Merck’s pembrolizumab (Keytruda) in combination with chemotherapy was approved to treat metastatic triple-negative breast cancer (TNBC) in patients with a PD-L1 combined positive score of at least 10. The FDA also approved the PD-L1 IHC 22C3 pharmDx (Dako North American) as a companion diagnostic to determine eligibility for pembrolizumab. In the KEYNOTE-355 trial, patients with TNBC who received the drug combination had a median progression-free survival of 9.7 months, compared with 5.6 months in patients who received chemotherapy alone.
The 194 member countries of the World Health Organization (WHO) set a strategy to speed the elimination of cervical cancer. The plan calls for all nations to vaccinate 90% of girls by age 15 against human papillomavirus; screen at least 70% of women once by age 35 and again by age 45 with a high-performance test; and ensure that at least 90% of women receive treatment for precancer and invasive disease. Reaching these targets by 2030 would drive down the incidence of cervical cancer by 10% by decade’s end, “setting the world on the path to avert 70 million cases in the century,” according to the WHO.
In a retrospective study published in Cancer Cell, researchers identified molecular features in 26 of 111 patients (23.4%) with various cancers that could explain exceptional responses to treatment, such as the co-occurrence of multiple rare genetic changes in the tumor genome or the infiltration of the tumor with certain types of immune cells. The work, part of the NCI’s Exceptional Responders Initiative, which launched in 2014, involved analyzing tumor tissue with multiple genomic approaches, including analysis of DNA mutations, RNA expression levels, DNA copy-number alterations, and DNA methylation. Exceptional responders were those who responded to a treatment effective in less than 10% of similar patients; exceptional responses were defined as lasting at least three times as long as the median response time.
= = = = = = =
[Exercises]
A: Copy the cancer news summary from "In a retrospective" to "median response time." word for word.
B: Using the cancer news summary, decide whether each statement agrees with it, answering yes or no and quoting the words that decide it: (i) patients in the KEYNOTE-355 trial who received the drug combination had a median progression-free survival of 9.7 months; (ii) the WHO plan calls for screening at least 70% of women once by age 35; (iii) the NCI's Exceptional Responders Initiative launched in 2010.
C: Name every analysis of tumor tissue that the cancer news summary includes among the genomic approaches used in the Exceptional Responders Initiative work.

[Exercise data]
= = = = = = =
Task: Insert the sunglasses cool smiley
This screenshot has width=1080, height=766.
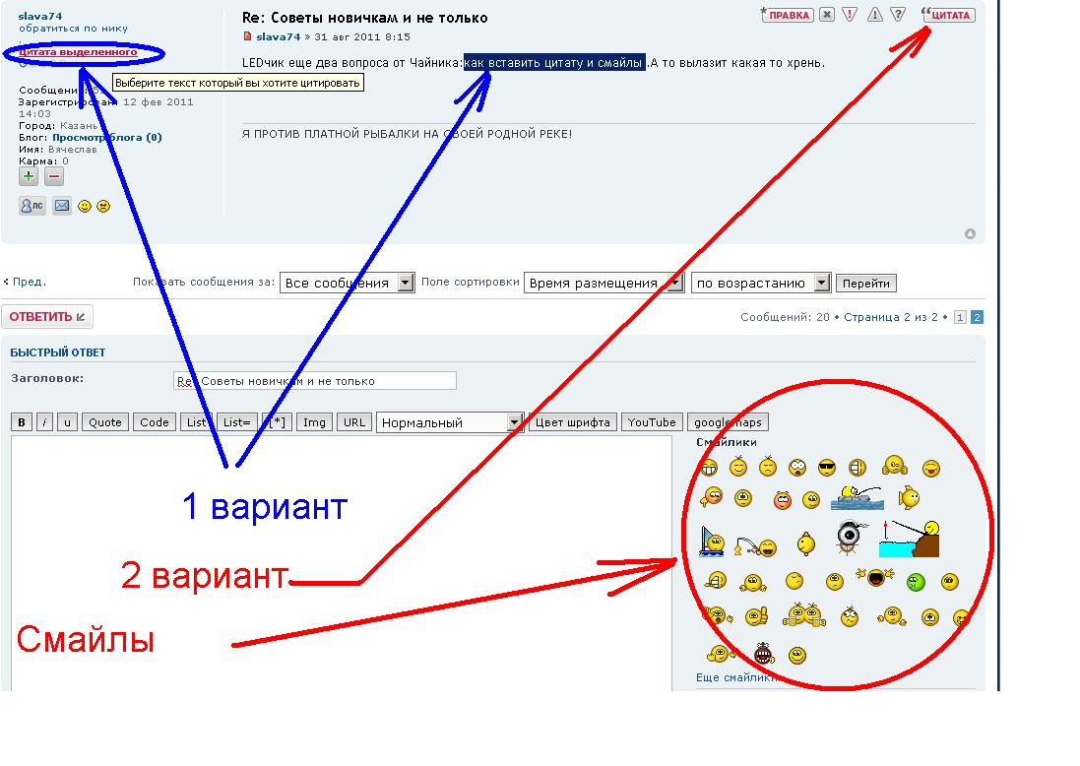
= = = = = = =
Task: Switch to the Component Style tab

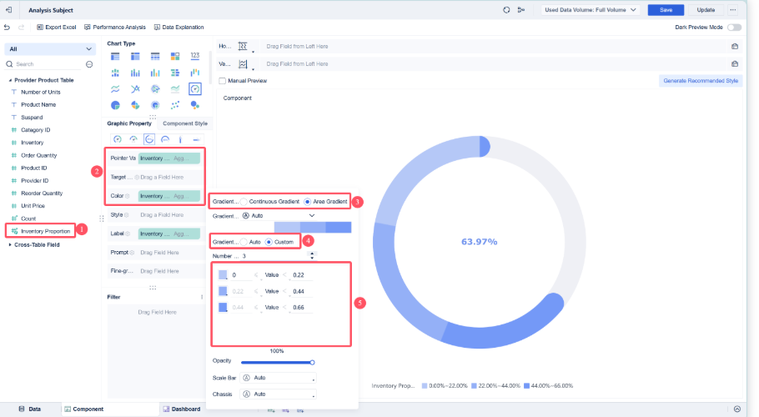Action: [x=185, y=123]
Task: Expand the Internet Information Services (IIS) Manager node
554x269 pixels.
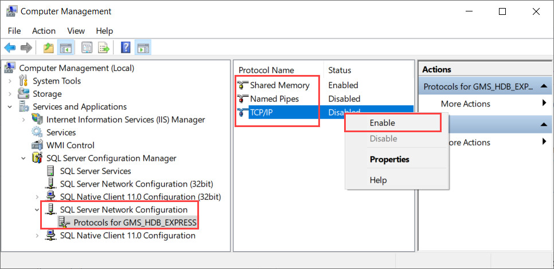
= = = = = = =
[Answers to the tasks]
A:
In a retrospective study published in Cancer Cell, researchers identified molecular features in 26 of 111 patients (23.4%) with various cancers that could explain exceptional responses to treatment, such as the co-occurrence of multiple rare genetic changes in the tumor genome or the infiltration of the tumor with certain types of immune cells. The work, part of the NCI’s Exceptional Responders Initiative, which launched in 2014, involved analyzing tumor tissue with multiple genomic approaches, including analysis of DNA mutations, RNA expression levels, DNA copy-number alterations, and DNA methylation. Exceptional responders were those who responded to a treatment effective in less than 10% of similar patients; exceptional responses were defined as lasting at least three times as long as the median response time.

B:
(i) Yes: "patients with TNBC who received the drug combination had a median progression-free survival of 9.7 months"
(ii) Yes: "screen at least 70% of women once by age 35 and again by age 45 with a high-performance test"
(iii) No: "which launched in 2014"

C:
- DNA mutations
- RNA expression levels
- DNA copy-number alterations
- DNA methylation